Since applying the above procedure to each GEP dataset separately produced similar sets of genes, for simplicity we applied it to all the data combined to obtain a total of 9624 genes before analysis.

Table 1 Number of samples used in the training and test sets for each disease comparison

3.1 What Gene Sets to Use?

There are different types and sources of biological gene sets. The Molecular Signatures Database (MSigDB) [24] on the Broad Institute website is one of the largest and most popular repositories. We downloaded three types of gene sets from MSigDB: those associated with the GO biological processes (BP), the hallmark gene sets, and the positional gene sets. Each gene set groups certain genes together that share a particular biological property. GO BP gene sets contain genes associated with biological processes, each of which is made up of many chemical reactions or events leading to chemical transformations. However, the GO BP gene sets are a broad category and do not necessarily comprise co-regulated genes. On the other hand, the hallmark gene sets represent well-defined biological states or processes and contain genes with coordinate expression [25]. The positional gene sets group genes by chromosome and cytogenetic band. Such gene sets are helpful in identifying effects related to chromosome abnormalities.

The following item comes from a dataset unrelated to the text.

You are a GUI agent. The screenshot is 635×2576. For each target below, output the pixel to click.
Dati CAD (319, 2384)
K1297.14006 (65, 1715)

3.2 Approach for Gene Set Analysis

Our general approach for gene set analysis is a two-step procedure: (1) within each a priori gene set create a summary gene set score after gene selection, and (2) construct a predictive model based on the resulting gene set scores. Both Chen and Wang [16] and Ma et al. [17] pointed out that typically not all members of a gene set will participate in a biological process, or be relevant to the outcome of interest, and not doing gene selection within gene sets could result in inferior prediction accuracy. Thus we carry out variable selection twice, first to select important genes within each gene set to calculate a summary gene set score (step 1), and then to select important gene sets based on the gene set scores and build a final predictive model (step 2).

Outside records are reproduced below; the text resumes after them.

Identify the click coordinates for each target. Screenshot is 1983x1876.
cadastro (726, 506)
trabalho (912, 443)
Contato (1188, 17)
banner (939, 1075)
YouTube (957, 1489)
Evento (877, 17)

3.3 Variable Selection and Model Building

We investigated several linear and nonlinear methods for variable selection and model building. The linear methods included the Lasso and three univariate score methods, and the nonlinear methods included decision trees and random forests.

Lasso is a multivariate regression technique [3] that has become popular and essential in genomic data analysis. By shrinking regression coefficients using an \( L_{1} \) penalty term in the likelihood function for a logistic regression model, the regression coefficients for some genes become exactly zero, thus enabling variable selection. Classification will be done according to the estimated probabilities from the resulting sparse model with the shrunken coefficients. We implemented Lasso via the R package glmnet [26].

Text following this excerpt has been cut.